Closed dklinges9 closed 1 year ago

dklinges9 commented 4 years ago

This problem may have been native to my machine, or perhaps is due to some misunderstanding on my part of how to interact with era5 netCDFs, but probably worth mentioning as someone may encounter again:

I found that if the (x,y) handed to point_nc_to_df() were not explicitly found in the netCDF, filtering of the hyper_tibble– conducted in .nc_to_df()– will end up with an empty slice:

> Error in hyper_filter.tidync(., longitude = longitude == x, latitude = latitude ==  : 
> subexpression for [longitude] results in empty slice

Corresponding code that throws the error:

# process relevant hourly climate data from an ERA5 nc to data frame
.nc_to_df <- function(nc, x, y, start_time, end_time) {

  dat <- tidync::tidync(nc) %>%
    tidync::hyper_filter(longitude = longitude == x,
                         latitude = latitude == y) %>%
...
...
...
  return(dat)
}

What I modified was to search the netCDF for the coords that were closest to the desired coordinates. I used a method of searching for the nearest neighbor coords using the data.table package because this appears to be a fast method, but a base R method would work fine too– see here for benchmarking of 3 methods.

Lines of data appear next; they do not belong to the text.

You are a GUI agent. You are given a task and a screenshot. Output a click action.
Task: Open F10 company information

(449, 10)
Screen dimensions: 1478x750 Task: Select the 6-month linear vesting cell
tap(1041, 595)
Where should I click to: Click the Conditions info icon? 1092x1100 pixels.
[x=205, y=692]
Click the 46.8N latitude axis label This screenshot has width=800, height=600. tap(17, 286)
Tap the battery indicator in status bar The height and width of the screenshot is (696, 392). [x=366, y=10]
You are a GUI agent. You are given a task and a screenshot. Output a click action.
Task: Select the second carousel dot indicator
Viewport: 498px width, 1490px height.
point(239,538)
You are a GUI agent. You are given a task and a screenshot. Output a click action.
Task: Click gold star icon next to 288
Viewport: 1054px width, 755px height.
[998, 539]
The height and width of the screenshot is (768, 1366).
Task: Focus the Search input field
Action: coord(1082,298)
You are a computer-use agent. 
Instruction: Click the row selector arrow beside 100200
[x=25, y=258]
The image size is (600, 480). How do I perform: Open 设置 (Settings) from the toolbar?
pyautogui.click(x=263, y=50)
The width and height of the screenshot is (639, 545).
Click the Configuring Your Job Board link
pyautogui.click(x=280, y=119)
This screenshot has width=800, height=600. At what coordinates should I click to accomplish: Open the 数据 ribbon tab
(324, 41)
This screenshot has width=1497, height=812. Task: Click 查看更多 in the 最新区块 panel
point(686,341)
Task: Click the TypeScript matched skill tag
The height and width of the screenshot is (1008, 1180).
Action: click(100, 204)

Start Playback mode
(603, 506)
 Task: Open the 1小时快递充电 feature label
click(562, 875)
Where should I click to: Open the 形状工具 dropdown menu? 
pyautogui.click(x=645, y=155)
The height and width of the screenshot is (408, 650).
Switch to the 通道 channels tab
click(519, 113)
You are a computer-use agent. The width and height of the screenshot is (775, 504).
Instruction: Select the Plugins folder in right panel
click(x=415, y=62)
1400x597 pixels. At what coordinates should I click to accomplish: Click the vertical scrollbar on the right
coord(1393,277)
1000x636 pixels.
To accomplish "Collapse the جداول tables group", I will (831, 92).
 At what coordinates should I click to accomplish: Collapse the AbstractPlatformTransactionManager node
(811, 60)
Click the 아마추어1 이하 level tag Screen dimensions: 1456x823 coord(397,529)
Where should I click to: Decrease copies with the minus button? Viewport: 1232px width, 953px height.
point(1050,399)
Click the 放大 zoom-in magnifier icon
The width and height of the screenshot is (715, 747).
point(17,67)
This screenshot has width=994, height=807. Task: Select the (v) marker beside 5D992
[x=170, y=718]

I inserted the following code chunk at the top of .nc_to_df, which is line 91 in functions.R, and this chunk replaces lines 92-95:

.nc_to_df <- function(nc, x, y, start_time, end_time) {

  library(data.table)

  ## Find coordinates in the netCDF that are closest to required coords

  # Extract coords from netCDF
  dat <- tidync::tidync(nc) %>% 
    tidync::hyper_tibble()
  lons <- unique(dat$longitude)
  lats <- unique(dat$latitude)

  dt <- data.table(lons, val = lons) # you'll see why val is needed in a sec
  setattr(dt, "sorted", "lons")  # let data.table know that longitude is sorted
  setkey(dt, lons) # sorts the data according to longitude
  # binary search and "roll" to the nearest neighbour
  # In the final expression the val column will have the you're looking for.
  # Save our old x
  x_old <- x
  # Find new coordinate
  x <- dt[J(x), roll = "nearest"]$val

  dt <- data.table(lats, val = lats) # you'll see why val is needed in a sec
  setattr(dt, "sorted", "lats")  # let data.table know that latitude is sorted
  setkey(dt, lats) # sorts the data accoding to latitude
  # binary search and "roll" to the nearest neighbour
  # In the final expression the val column will have the you're looking for.
  # Save our old x
  y_old <- y
  # Find new coordinate
  y <- dt[J(x), roll = "nearest"]$val

  # Find euclidean distance between old and new coordinates
  euc_dist <- dist(matrix(c(x_old, x, y_old, y), nrow = 2))

  # Inform the user
  print(paste0("The desired coordinates are not represented in the netCDF file, choosing instead 
  closest coordinates of (", x, ", ", y, "), which are euclidean distance of ", euc_dist, " km away from 
  your desired coordinates."))

  # Our dat is already a hyper_tibble, so performing regular dplyr::filter rather
  # than hyper_filter
  dat <- dat %>%
    dplyr::filter(longitude == x & latitude == y) %>% 

## Everything after this point is unmodified

At the moment my modification doesn't perform any corrections due to this change in location, although I'm not sure what corrections would be conducted or if any are necessary. At the least this would notify the user of the change.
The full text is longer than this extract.